Instructions for the task
What is needed is an exact copy of every line from the one with "Task: Reply to the Tianjin comment via 回复" to the end of the entries below, without the pictures.

== Given data

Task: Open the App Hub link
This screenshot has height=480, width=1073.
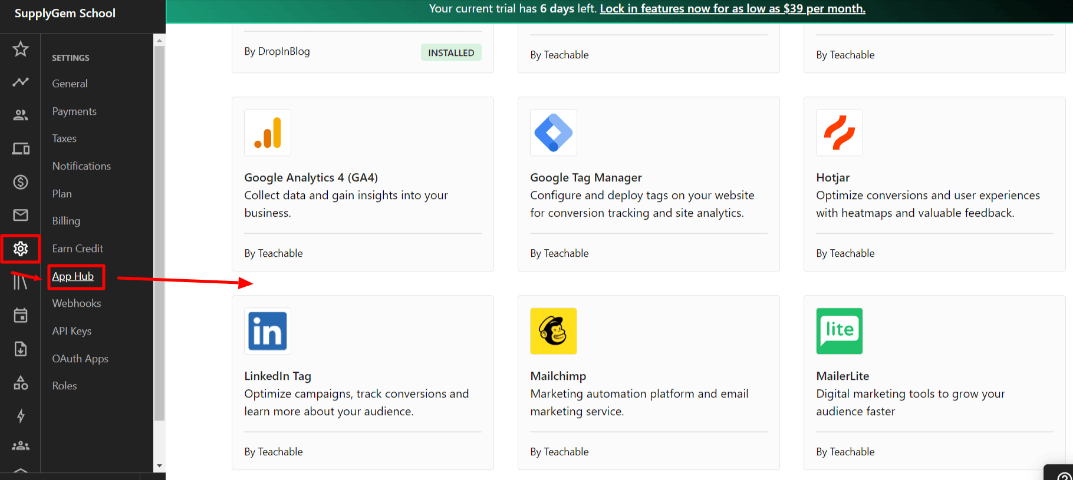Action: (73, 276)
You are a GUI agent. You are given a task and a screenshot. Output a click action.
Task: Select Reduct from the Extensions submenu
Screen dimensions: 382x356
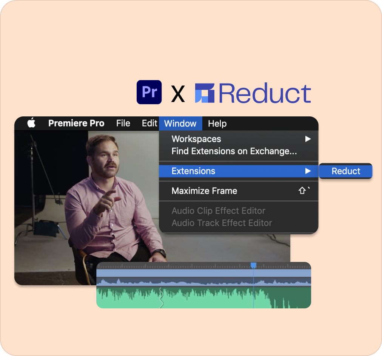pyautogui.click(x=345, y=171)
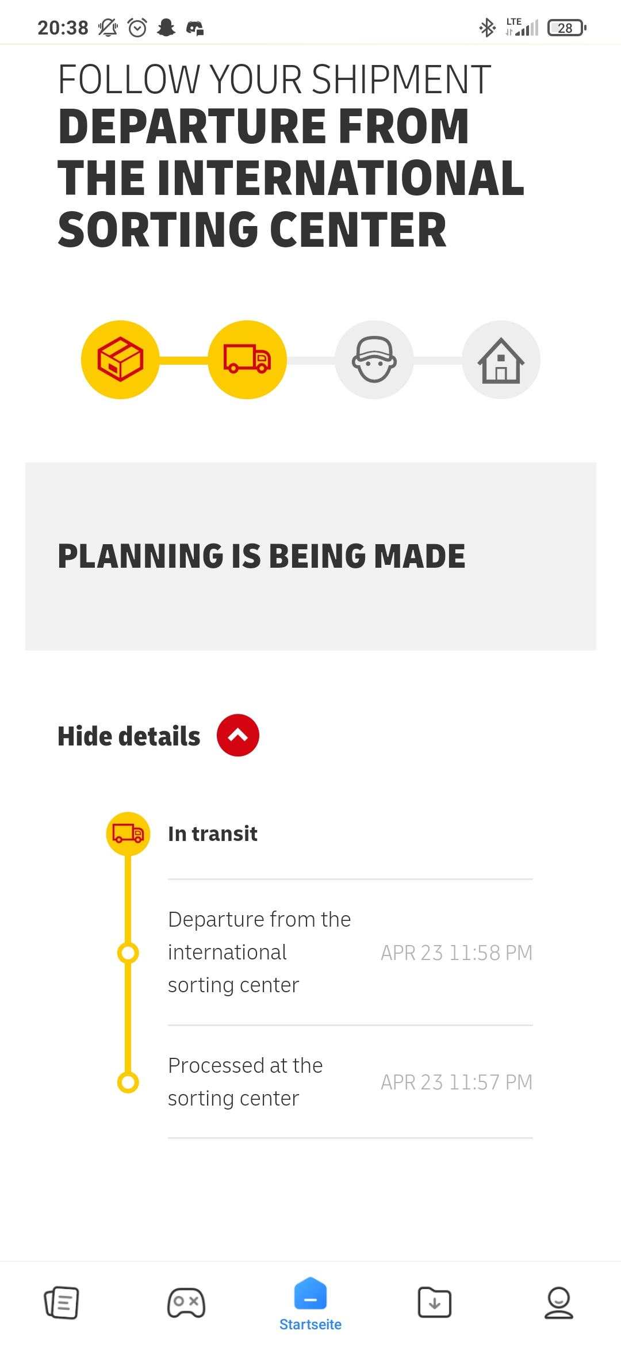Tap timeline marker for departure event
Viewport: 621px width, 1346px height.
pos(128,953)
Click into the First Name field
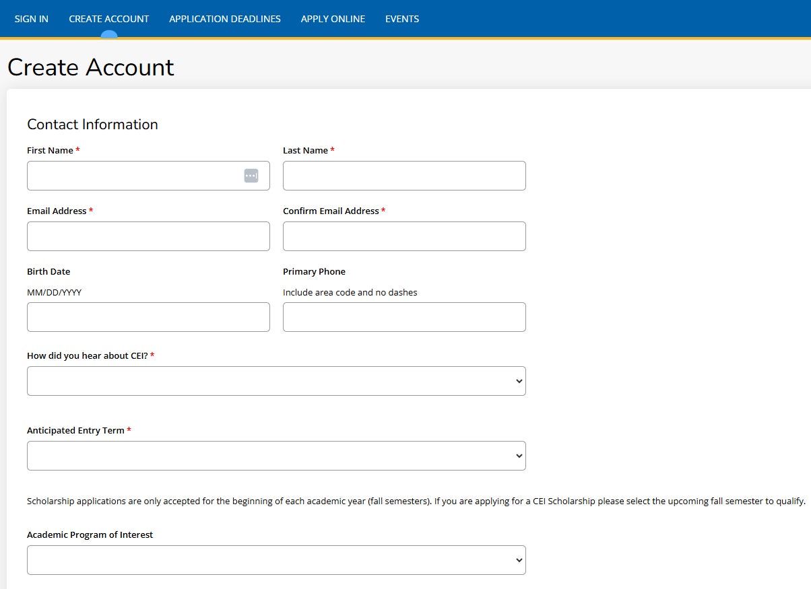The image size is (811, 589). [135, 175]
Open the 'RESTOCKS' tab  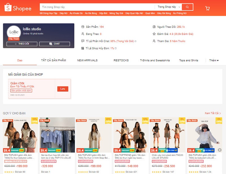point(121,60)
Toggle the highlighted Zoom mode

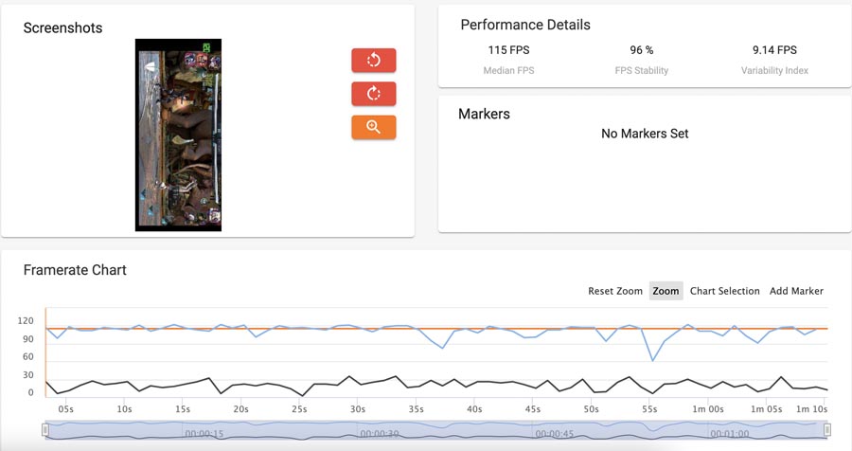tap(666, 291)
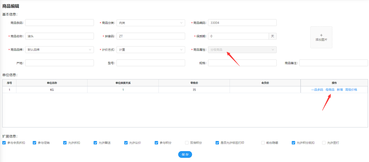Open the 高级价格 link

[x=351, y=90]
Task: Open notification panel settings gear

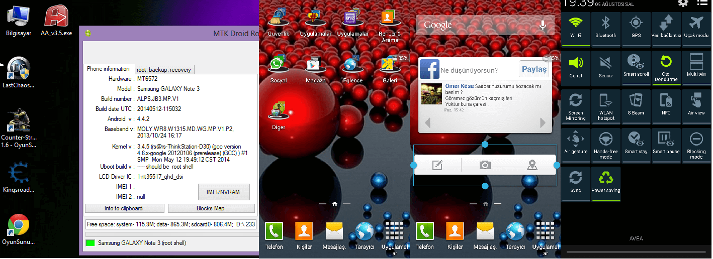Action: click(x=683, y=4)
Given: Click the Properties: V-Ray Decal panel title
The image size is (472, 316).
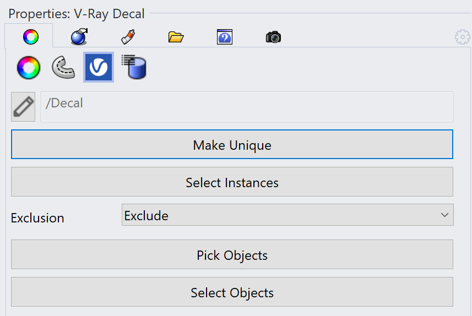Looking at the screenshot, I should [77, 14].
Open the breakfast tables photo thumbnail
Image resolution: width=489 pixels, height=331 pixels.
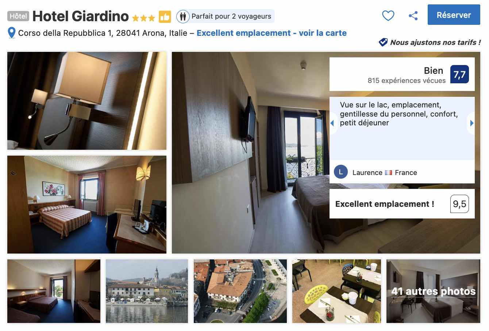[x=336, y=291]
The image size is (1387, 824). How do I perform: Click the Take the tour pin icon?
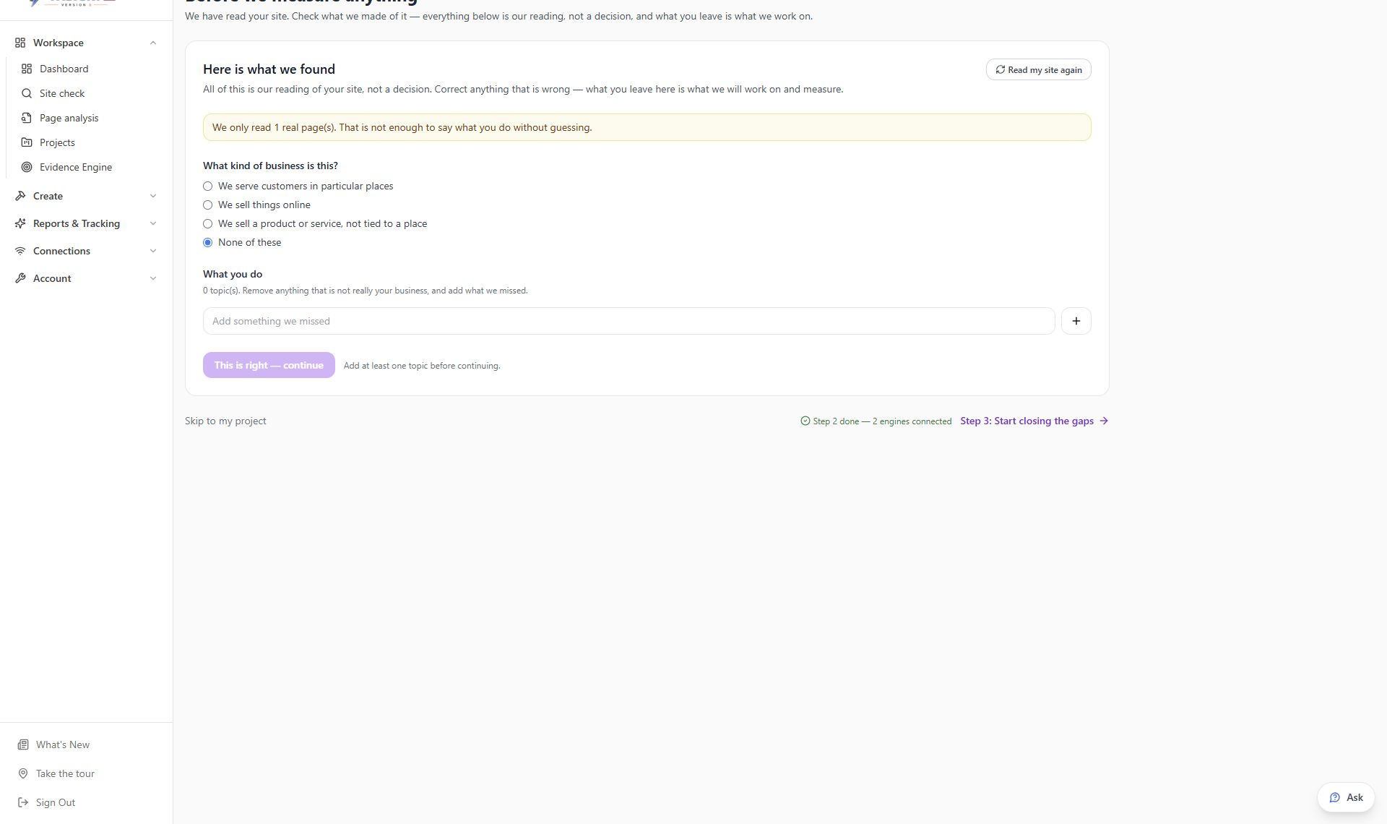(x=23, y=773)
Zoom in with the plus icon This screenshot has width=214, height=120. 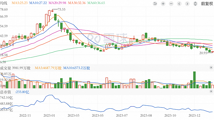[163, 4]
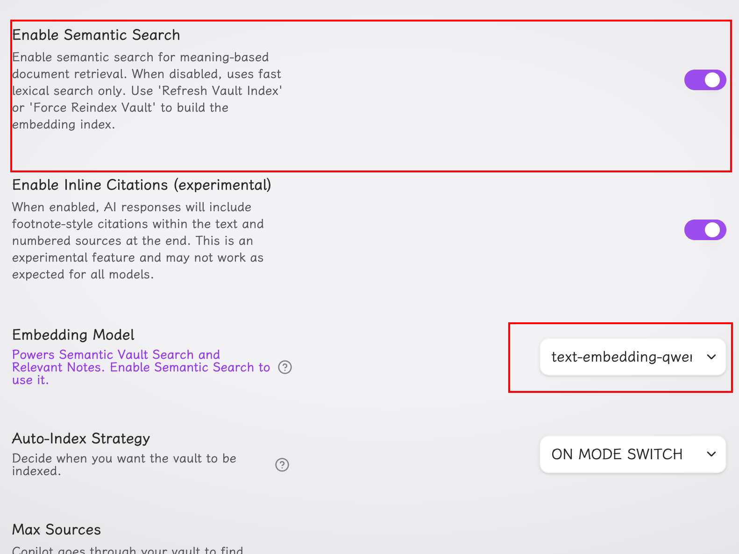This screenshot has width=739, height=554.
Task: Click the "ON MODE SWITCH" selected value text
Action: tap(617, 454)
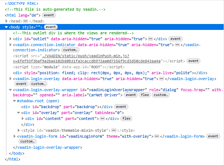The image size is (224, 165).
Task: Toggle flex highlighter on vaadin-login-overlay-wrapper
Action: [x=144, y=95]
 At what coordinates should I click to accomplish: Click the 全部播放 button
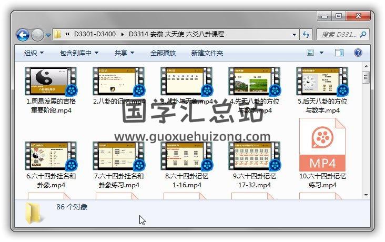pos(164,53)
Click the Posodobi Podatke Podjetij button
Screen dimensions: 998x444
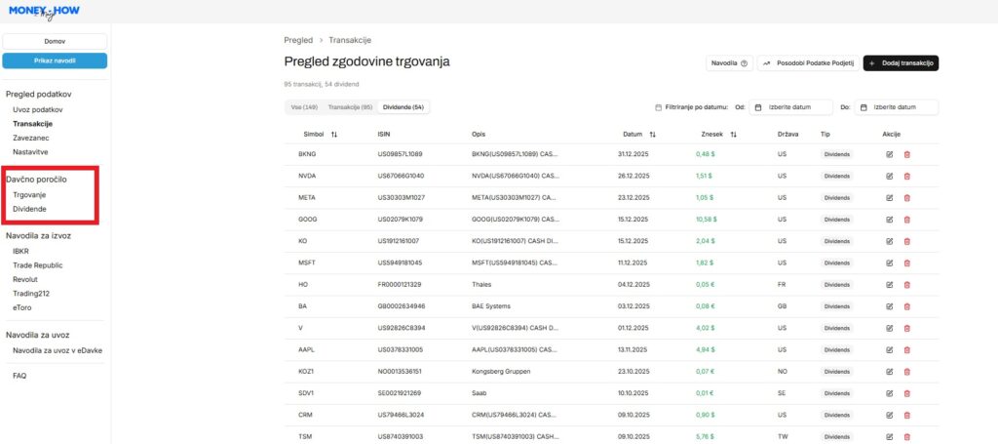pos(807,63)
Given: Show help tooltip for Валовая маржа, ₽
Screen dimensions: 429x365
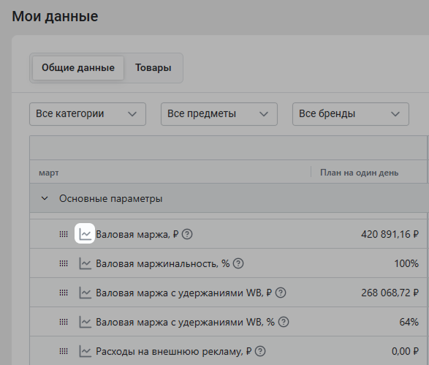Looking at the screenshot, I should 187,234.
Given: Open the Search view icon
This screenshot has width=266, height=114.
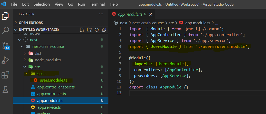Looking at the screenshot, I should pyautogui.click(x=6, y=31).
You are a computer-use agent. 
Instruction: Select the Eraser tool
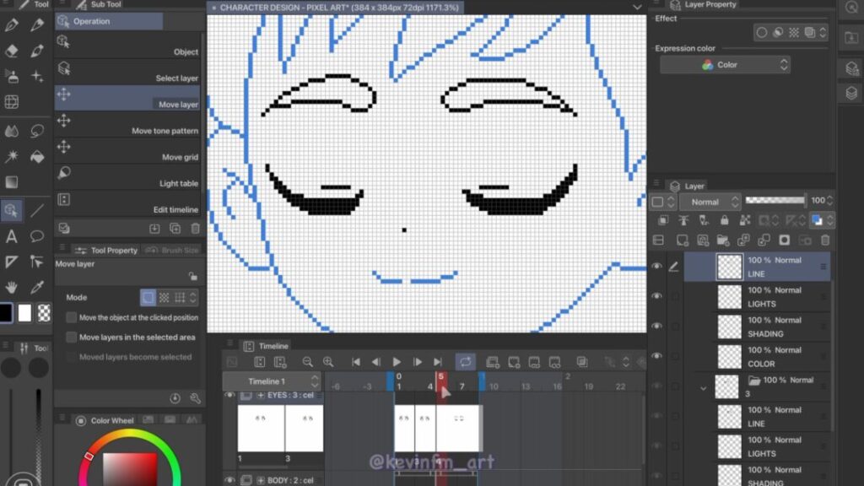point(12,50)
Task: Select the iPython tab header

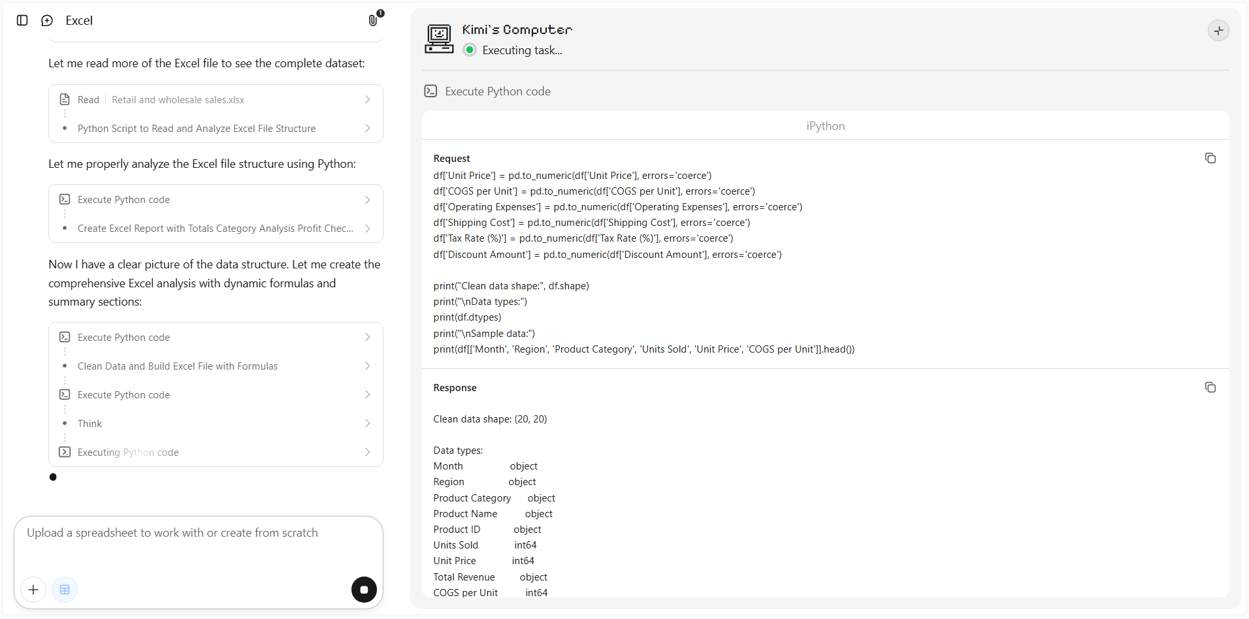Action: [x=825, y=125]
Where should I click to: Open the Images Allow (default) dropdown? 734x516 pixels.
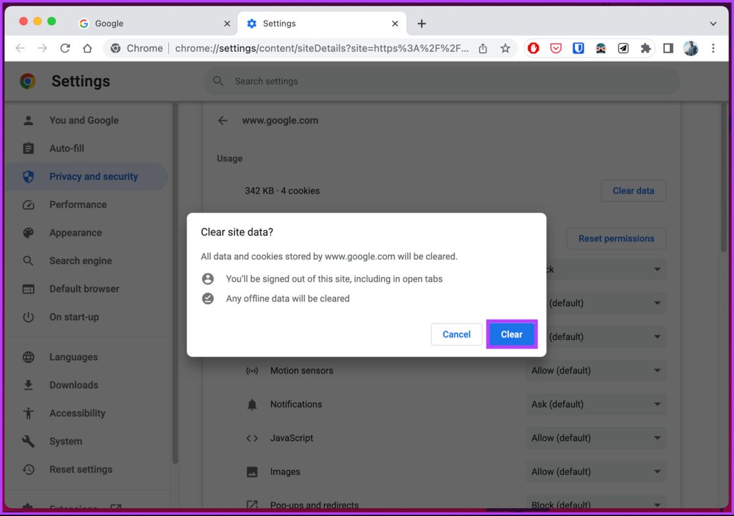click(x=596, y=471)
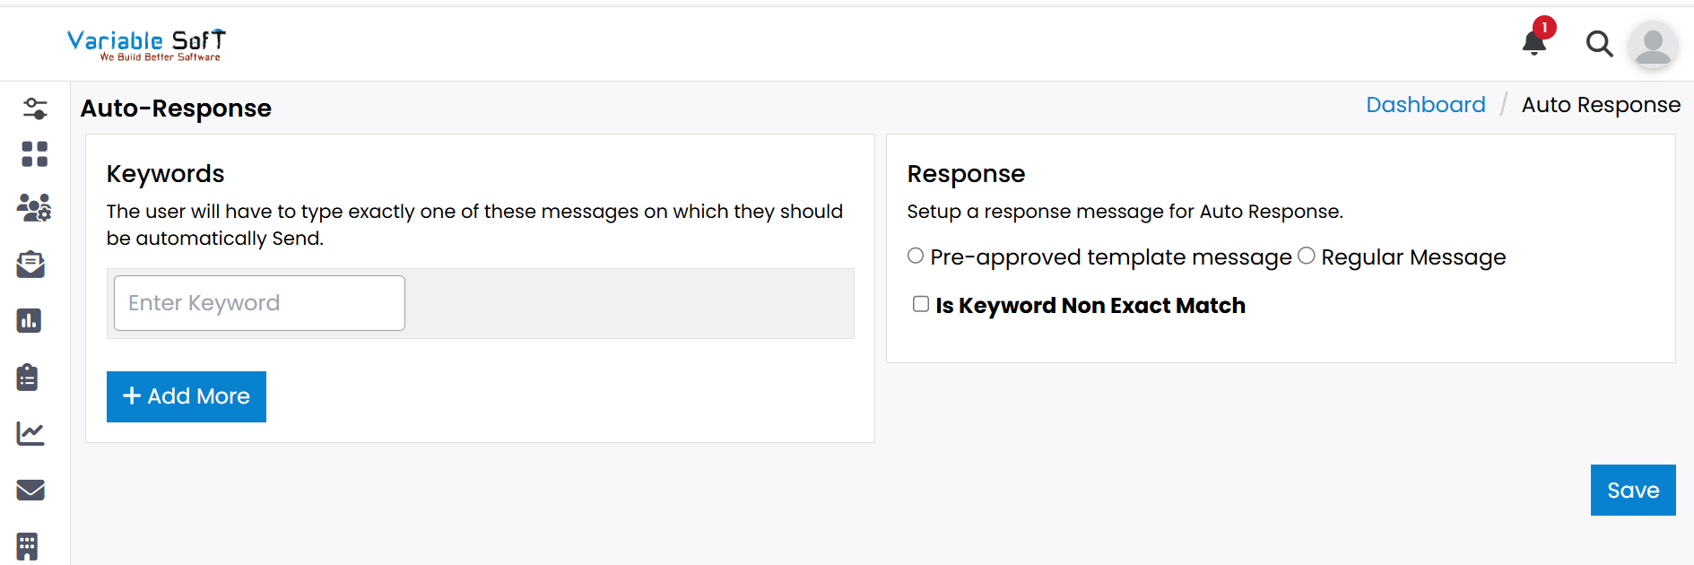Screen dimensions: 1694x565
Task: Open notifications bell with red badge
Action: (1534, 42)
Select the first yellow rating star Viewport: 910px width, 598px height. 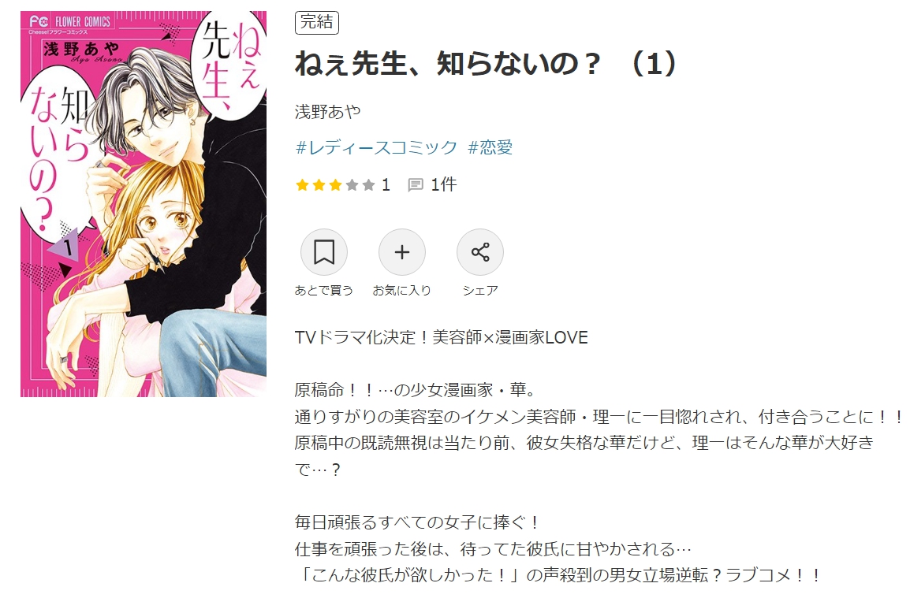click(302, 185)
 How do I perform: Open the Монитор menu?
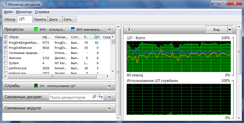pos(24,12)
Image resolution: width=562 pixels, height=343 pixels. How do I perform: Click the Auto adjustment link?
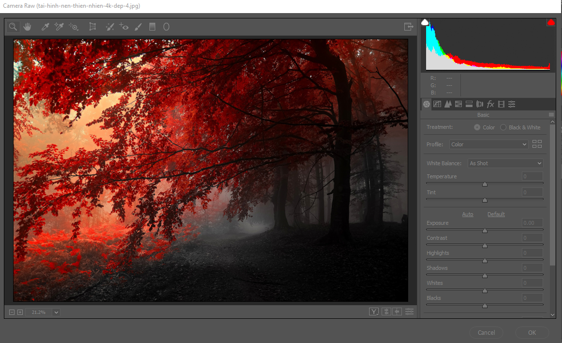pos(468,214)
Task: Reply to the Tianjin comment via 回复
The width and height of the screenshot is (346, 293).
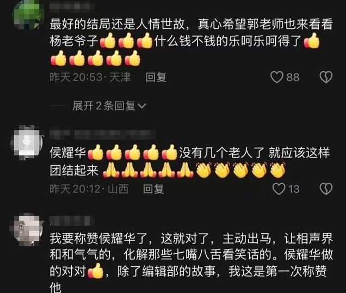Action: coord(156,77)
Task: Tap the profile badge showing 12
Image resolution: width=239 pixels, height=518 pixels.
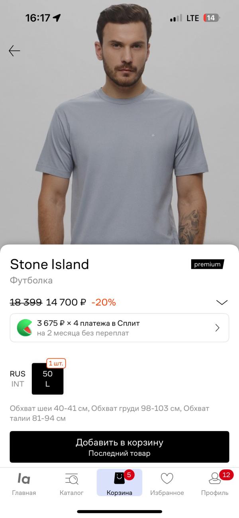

====

Answer area
Task: Reply to the Tianjin comment via 回复
The width and height of the screenshot is (346, 293).
Action: coord(156,77)
Task: Tap the profile badge showing 12
Image resolution: width=239 pixels, height=518 pixels.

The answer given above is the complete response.